The largest eigenvalue of real symmetric, Hermitian and Hermitian self-dual random matrix models with rank one external source, part I

TL;DR

This paper studies the asymptotic behavior of the largest eigenvalue in various real symmetric and Hermitian random matrix models with a rank-one external source, providing a unified analysis under certain regularity conditions.

Contribution

It introduces a contour integral approach to analyze the largest eigenvalue distribution across different matrix ensembles with external sources, covering non-critical cases.

Findings

Limiting location of the largest eigenvalue for non-critical external source eigenvalues.

Limiting distribution of the largest eigenvalue when the external source eigenvalue exceeds the critical value.

Unified analysis method applicable to all $eta$ > 0 matrix models.

Abstract

We consider the limiting location and limiting distribution of the largest eigenvalue in real symmetric ($\beta$ = 1), Hermitian ($\beta$ = 2), and Hermitian self-dual ($\beta$ = 4) random matrix models with rank 1 external source.
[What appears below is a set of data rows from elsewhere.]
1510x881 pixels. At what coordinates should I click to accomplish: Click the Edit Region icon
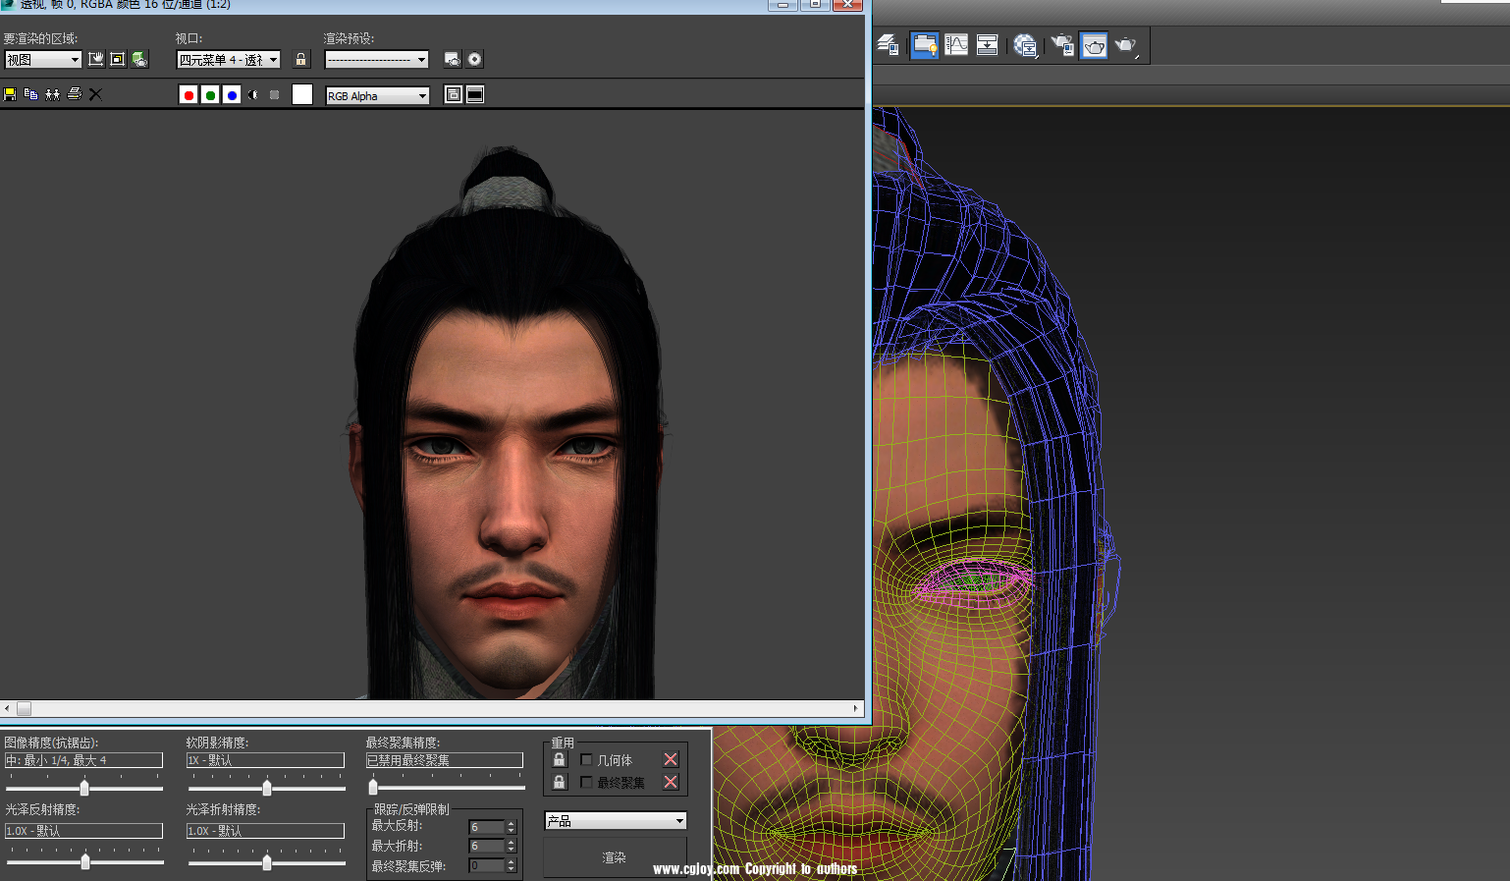pos(96,60)
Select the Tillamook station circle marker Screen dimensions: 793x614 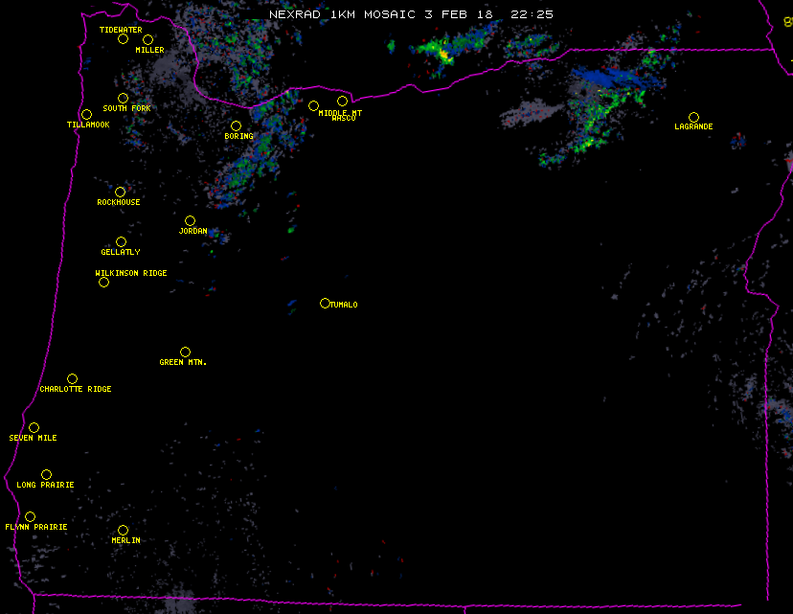point(86,115)
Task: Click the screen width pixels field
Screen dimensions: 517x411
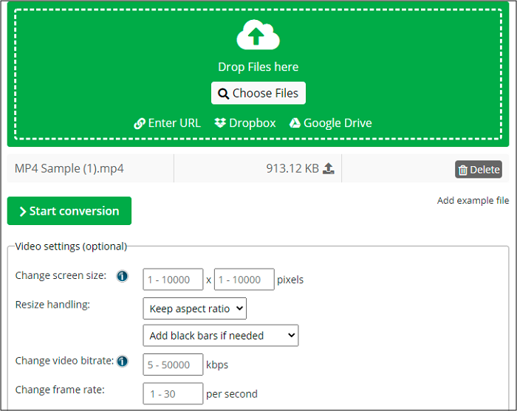Action: tap(173, 280)
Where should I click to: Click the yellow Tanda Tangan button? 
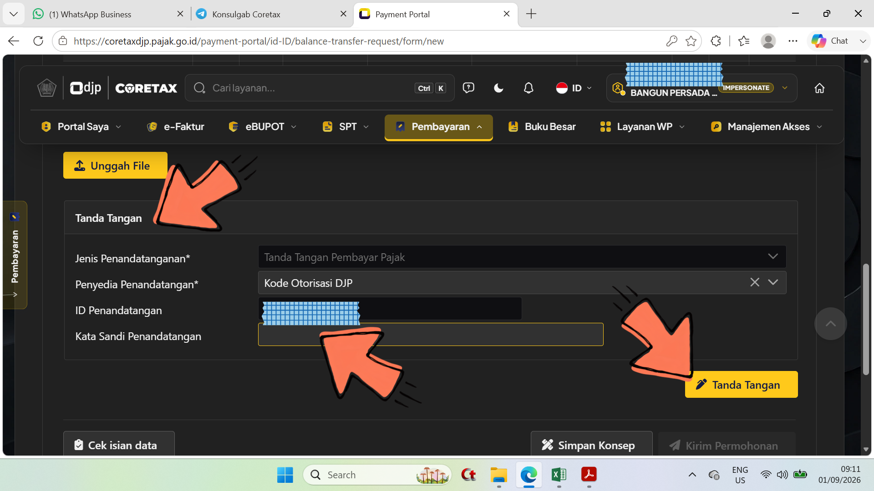point(741,385)
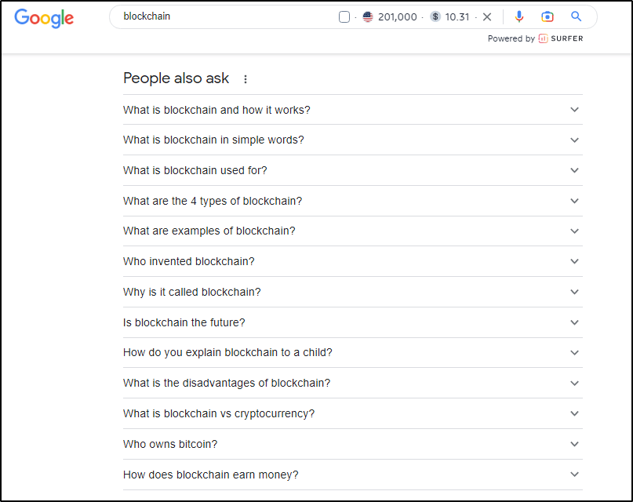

They are analyzed in a uniform way by a contour integral representation of the joint probability density function of eigenvalues. Assuming the one-band condition and certain regularities of the potential function, we obtain the limiting location of the largest eigenvalue when the nonzero eigenvalue of the external source matrix is not the critical value, and further obtain the limiting distribution of the largest eigenvalue when the nonzero eigenvalue of the external source matrix is greater than the critical value. When the nonzero eigenvalue of the external source matrix is less than or equal to the critical value, the limiting distribution of the largest eigenvalue will be analyzed in a subsequent paper. In this paper we also give a definition of the external source model for all $\beta$ > 0.